Top Startup Ecosystems – Cities Leading The Way

Top Startup Ecosystems

During the first few years of the 21st Century, the business rule book has been torn up and rewritten by startups which barely existed 15 years ago. Consider that companies like Facebook, Google, Salesforce, Twitter, Groupon, and even Apple to an extent (Pre ibook/pod/pad/phone era) were all startups or even non-existent at the turn of the century. Together, these modern giants now contribute nearly $1 trillion dollars to the annual US GDP.

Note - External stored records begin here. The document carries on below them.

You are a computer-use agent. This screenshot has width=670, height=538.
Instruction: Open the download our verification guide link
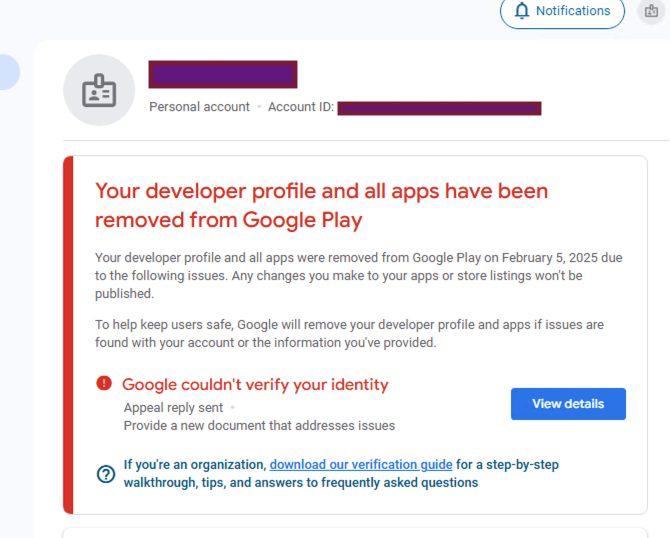(x=361, y=465)
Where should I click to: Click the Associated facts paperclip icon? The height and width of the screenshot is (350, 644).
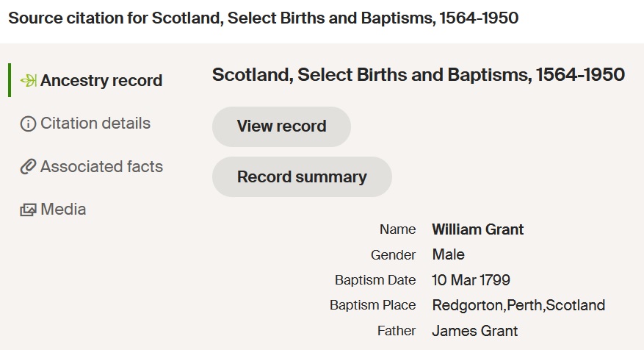pyautogui.click(x=28, y=167)
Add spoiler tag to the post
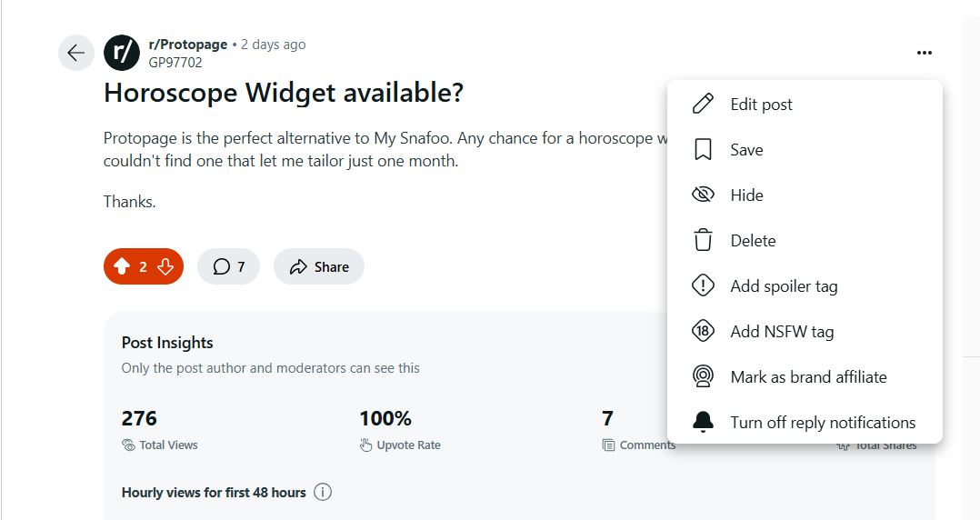This screenshot has height=520, width=980. click(x=805, y=286)
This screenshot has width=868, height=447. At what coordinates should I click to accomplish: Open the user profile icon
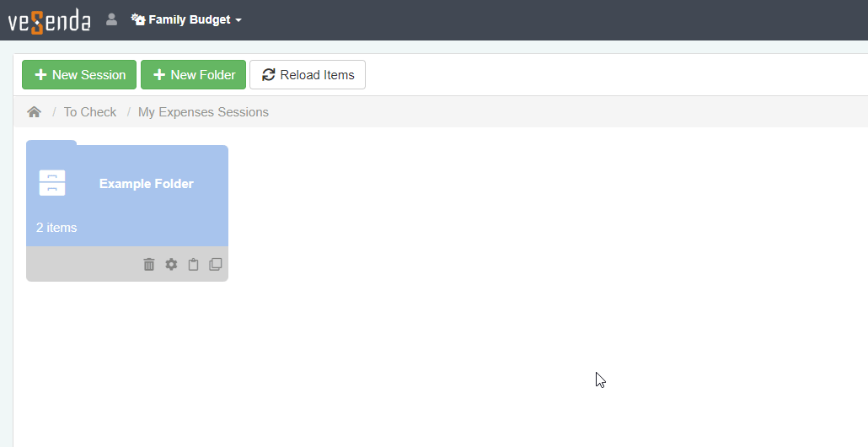111,19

The era of the startup is firmly upon us and one of the critical features of any startup is a sophisticated, nurturing ecosystem which allows the company to grow and expand into a global player. A new study by Compass, entitled the Global Startup Ecosystem Report raises some very interesting points about where growth is happening and how to expand it even further. “There has never been a better time to be a tech entrepreneur, as entrepreneurs are now blessed with the tools, resources, and market conditions to scale a company to billion dollar ‘Unicorn’ status faster than ever before,” according to the report.

Top Startup Ecosystems

The United States still dominates globally, with 6 of the top 10 startup ecosystems, yet increasingly the startup ecosystem is a global phenomenon with governments around the world learning how to facilitate environments for this emerging work culture. Silicon Valley retains the top spot, followed by New York and then Los Angeles. Outside of the US, the cities of Tel Aviv, London and Berlin are the best places for startups to emerge and be nurtured.

The rise of startup ecosystems is unlikely to slow any time soon. “Information Era businesses have become the dominant source of economic growth, significantly automating or altering much of the industrial and service businesses of the previous economic era.

Hacking For Growth

Growth hacking is a key endeavor of all startups, which is defined by Wikipedia as “creativity, analytical thinking, and social metrics to sell products and gain exposure”. The report discovered a number of key insights when developing the report about successful ecosystems and their ability to fast-track growth.

Primarily, startup ecosystems have become much more interconnected and international, both in staff and investors. One third of all ecosystems have at least one funder from abroad and at the same time, one third of employees in a startup is foreign to the country where the startup is located.

The report states that “The ecosystems with the most growth in VC investments were Bangalore (4x), Boston (3.7x), Amsterdam (2x), and Seattle (2x). Almost all of the increase in Silicon Valley funding was in late stage Series B and Series C+ capital rather than early stage capital” which talks to the maturity of the Silicon Valley market.

Interestingly, it seems that being part of an ecosystem is more important than ever. More and more companies that start outside of an ecosystem seem to move into it in order to fuel further growth. Between 2012 and 2014, the number of startups moving into an established system multiplied by 8 times. “Overall, the trend for female entrepreneurs is significantly up—the number of female founders in the global startup ecosystem has grown by 80% over the last three years.” The number is still small but its growing fast and the glass ceiling for female employees appears to be cracking.

Ultimately, the report places a lot of faith in technology startups as the hope for humanity in the 21st Century, claiming that “they are the primary growth engine of the Information Era and nurturing startup ecosystems can keep the world on a path to greater prosperity.